Une clinique ne ressemble à aucun autre aspect de la formation juridique traditionnelle ; elle correspond dans les faits à la mise en place d’un cabinet juridique au sein de la Faculté. L’une des questions fondamentales est alors de définir les caractéristiques du « professeur clinique ». De mon point de vue, l’enseignant qui travaille dans une clinique sera impliqué à la fois dans la supervision des affaires et dans l’enseignement en classe, ce qui semble suffisant pour permettre l’ouverture d’un poste à plein-temps au sein de la Faculté de droit. La question du statut de ces enseignants devrait être prévue clairement dès avant l’ouverture de la clinique. Un enseignant ne devrait ainsi pas prendre part au travail d’une clinique en plus de ses enseignements traditionnels, sans une reconnaissance appropriée et un ajustement de ses autres obligations et/ou de sa rémunération, et en fonction de la demande pour l’enseignement clinique. Comme la plupart des enseignants en droit en dehors des États-Unis sont à la fois universitaires et praticiens4, cette combinaison offre un excellent potentiel pour encadrer une clinique. Une autre option assez commune est de disposer d’un membre du corps enseignant pour coordonner la clinique et enseigner le séminaire associé, tandis que des avocats expérimentés, recrutés pour travailler au sein de la clinique, assurent la supervision des affaires. Le nombre d’enseignants dédiés à la clinique sera fonction du nombre de thématiques ouvertes, d’étudiants intéressés, des ressources disponibles à court et long-terme et d’autres facteurs. Aux États-Unis, une étude de 1990 (la dernière en date sur les cliniques) a montré que le ratio moyen enseignant / étudiant au sein d’une clinique était légèrement supérieur à 1 pour 85. En plus des enseignants, la clinique peut avoir besoin de personnels de soutien, compétents dans les relations avec le public et entraînés à rédiger des requêtes, à moins que ces fonctions puissent être assumées par des étudiants.
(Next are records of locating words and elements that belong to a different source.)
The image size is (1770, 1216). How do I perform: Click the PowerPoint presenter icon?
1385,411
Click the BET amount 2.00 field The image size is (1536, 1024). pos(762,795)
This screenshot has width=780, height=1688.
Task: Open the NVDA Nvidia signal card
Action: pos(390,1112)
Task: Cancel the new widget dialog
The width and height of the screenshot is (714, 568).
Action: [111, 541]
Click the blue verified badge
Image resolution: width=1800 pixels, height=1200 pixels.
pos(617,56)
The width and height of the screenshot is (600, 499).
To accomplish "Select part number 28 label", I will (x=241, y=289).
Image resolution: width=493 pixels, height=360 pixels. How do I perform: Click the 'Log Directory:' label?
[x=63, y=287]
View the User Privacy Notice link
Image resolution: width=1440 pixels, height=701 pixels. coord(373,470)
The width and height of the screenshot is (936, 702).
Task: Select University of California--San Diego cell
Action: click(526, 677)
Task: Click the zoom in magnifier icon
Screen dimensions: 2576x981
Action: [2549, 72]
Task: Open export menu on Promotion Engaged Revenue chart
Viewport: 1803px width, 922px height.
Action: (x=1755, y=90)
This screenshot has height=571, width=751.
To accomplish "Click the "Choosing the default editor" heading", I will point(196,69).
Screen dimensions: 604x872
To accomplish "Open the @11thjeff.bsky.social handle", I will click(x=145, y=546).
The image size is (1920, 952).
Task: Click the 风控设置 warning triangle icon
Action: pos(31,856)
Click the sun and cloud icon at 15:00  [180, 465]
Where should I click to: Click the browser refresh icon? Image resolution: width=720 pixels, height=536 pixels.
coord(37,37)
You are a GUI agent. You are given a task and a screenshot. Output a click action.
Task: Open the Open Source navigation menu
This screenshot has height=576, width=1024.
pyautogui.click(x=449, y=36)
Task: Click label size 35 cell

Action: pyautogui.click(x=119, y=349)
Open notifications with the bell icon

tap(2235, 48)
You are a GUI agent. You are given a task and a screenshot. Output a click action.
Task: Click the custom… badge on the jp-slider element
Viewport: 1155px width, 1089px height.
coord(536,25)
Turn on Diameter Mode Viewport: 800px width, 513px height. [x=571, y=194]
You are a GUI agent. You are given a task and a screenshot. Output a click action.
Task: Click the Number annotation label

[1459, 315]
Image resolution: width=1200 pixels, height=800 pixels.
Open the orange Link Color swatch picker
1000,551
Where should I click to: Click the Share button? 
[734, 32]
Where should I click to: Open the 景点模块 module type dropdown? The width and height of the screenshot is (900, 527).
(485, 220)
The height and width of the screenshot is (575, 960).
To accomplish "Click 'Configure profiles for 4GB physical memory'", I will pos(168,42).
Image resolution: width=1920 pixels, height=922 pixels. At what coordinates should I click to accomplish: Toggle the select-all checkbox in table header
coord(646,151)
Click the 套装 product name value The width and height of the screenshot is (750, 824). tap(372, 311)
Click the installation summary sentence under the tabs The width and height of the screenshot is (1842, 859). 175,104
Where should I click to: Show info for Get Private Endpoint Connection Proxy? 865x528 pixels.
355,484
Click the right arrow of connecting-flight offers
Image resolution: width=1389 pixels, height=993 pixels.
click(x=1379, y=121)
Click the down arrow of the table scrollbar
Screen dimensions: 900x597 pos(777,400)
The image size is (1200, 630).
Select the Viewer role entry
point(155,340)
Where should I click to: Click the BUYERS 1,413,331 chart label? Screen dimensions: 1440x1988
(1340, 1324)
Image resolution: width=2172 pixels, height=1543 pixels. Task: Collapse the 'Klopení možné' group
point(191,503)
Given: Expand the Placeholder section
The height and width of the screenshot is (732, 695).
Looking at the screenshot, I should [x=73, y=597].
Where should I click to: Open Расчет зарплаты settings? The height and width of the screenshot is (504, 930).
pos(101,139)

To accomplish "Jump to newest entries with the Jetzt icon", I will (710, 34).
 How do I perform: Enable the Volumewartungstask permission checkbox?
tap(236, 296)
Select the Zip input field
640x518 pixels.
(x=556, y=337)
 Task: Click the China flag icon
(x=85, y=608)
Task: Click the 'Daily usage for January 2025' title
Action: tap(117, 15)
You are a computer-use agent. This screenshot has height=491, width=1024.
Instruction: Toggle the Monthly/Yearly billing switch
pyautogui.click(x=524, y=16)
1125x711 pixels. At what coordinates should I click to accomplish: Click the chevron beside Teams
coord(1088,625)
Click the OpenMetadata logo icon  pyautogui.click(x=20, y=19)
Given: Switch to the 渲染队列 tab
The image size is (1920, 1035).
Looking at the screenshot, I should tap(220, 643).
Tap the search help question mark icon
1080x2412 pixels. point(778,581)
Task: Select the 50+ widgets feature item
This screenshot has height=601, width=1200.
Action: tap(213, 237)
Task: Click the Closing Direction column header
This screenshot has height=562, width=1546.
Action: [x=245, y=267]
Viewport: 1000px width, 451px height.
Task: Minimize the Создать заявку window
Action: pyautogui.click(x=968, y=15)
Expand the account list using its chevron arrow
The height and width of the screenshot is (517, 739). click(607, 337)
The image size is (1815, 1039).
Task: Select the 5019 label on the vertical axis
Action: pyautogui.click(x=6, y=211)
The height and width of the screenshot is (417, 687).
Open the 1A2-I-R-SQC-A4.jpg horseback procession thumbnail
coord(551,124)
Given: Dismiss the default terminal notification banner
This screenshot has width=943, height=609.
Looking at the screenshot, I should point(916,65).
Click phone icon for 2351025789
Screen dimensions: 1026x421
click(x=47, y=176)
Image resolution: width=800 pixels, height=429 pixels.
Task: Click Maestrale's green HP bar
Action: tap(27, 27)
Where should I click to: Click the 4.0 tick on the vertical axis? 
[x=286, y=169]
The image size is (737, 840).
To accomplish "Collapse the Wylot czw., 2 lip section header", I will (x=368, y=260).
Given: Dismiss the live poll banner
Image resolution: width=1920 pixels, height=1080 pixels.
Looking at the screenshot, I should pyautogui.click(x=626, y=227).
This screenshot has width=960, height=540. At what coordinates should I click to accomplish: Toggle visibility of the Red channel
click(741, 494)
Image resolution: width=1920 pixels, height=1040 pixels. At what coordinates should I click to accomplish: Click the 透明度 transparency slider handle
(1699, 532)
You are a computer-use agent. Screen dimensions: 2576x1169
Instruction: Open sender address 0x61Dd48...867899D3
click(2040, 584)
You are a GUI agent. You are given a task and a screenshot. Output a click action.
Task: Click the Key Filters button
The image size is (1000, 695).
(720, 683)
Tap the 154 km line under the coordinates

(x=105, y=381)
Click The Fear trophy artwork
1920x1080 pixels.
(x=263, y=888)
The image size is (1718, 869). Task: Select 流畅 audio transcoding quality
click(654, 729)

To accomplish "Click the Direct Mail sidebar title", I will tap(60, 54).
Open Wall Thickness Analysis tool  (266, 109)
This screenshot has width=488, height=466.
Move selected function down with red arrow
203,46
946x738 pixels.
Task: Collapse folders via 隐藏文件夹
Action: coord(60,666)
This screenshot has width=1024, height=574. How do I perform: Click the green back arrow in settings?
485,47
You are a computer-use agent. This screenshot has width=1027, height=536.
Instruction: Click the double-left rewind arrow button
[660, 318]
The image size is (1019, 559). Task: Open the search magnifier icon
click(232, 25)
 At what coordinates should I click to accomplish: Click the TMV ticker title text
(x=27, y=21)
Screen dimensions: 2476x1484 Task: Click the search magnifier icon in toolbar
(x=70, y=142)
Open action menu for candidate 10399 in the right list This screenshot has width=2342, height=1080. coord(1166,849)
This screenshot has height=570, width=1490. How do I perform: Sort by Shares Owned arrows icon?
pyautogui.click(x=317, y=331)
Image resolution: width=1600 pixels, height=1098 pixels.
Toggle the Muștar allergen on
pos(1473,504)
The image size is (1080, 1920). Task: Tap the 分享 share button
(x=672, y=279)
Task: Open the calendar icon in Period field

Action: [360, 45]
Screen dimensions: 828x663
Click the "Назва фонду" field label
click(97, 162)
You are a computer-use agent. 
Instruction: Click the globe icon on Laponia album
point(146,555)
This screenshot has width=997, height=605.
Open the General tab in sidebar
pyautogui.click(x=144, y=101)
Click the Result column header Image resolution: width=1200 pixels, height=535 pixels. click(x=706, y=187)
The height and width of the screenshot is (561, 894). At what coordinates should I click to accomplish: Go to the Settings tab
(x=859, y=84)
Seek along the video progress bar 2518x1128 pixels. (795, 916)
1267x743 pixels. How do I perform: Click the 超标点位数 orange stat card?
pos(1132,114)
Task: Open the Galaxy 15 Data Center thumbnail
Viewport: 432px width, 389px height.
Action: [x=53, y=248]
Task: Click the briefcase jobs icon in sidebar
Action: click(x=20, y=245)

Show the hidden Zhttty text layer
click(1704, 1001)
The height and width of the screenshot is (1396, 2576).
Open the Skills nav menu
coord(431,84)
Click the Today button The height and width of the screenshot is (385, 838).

Un responsable administratif peut être nécessaire pour les programmes les plus importants.

Étape 3 : Sélectionner une thématique sur laquelle la clinique va travailler

Là encore, cette question relève généralement d’une décision locale mûrement réfléchie, liée tant à la localisation de la clinique, aux différents tribunaux et agences gouvernementales accessibles, qu’à la composition de la population à laquelle elle s’adressera. Il pourrait être approprié de mener une étude formelle de ces questions avant le début des travaux. Les questions de base comprendront le fait de savoir si la clinique ne sera engagée que dans des litiges, comme c’est généralement le cas, ou si elle interviendra dans d’autres domaines, telles les actions de plaidoyer (droit transactionnel, procédure législative, ou autre action politique) ou le développement à long-terme de la communauté6. Le point de départ le plus commun pour un nouveau programme clinique est de partir d’une thématique en lien avec la pratique du droit criminel, du droit civil, du droit administratif ou du droit de la famille. Les autres options relèvent de thèmes ou de mécanismes particuliers (discriminations, droits des minorités, droits de l’homme, intérêt général, « community development »7, « Street Law »8, ONG, médiation, législation, etc.) ou de groupes affectés spécifiques (femmes, enfants, peuples autochtones, réfugiés, prisonniers, etc.). Le choix de la thématique est souvent fonction de l’intérêt ou de la motivation d’un professeur particulier, dont les longues heures d’engagement auprès de la clinique sont souvent reliées à une expérience, un dévouement passionné ou un intérêt spécifique pour le sujet.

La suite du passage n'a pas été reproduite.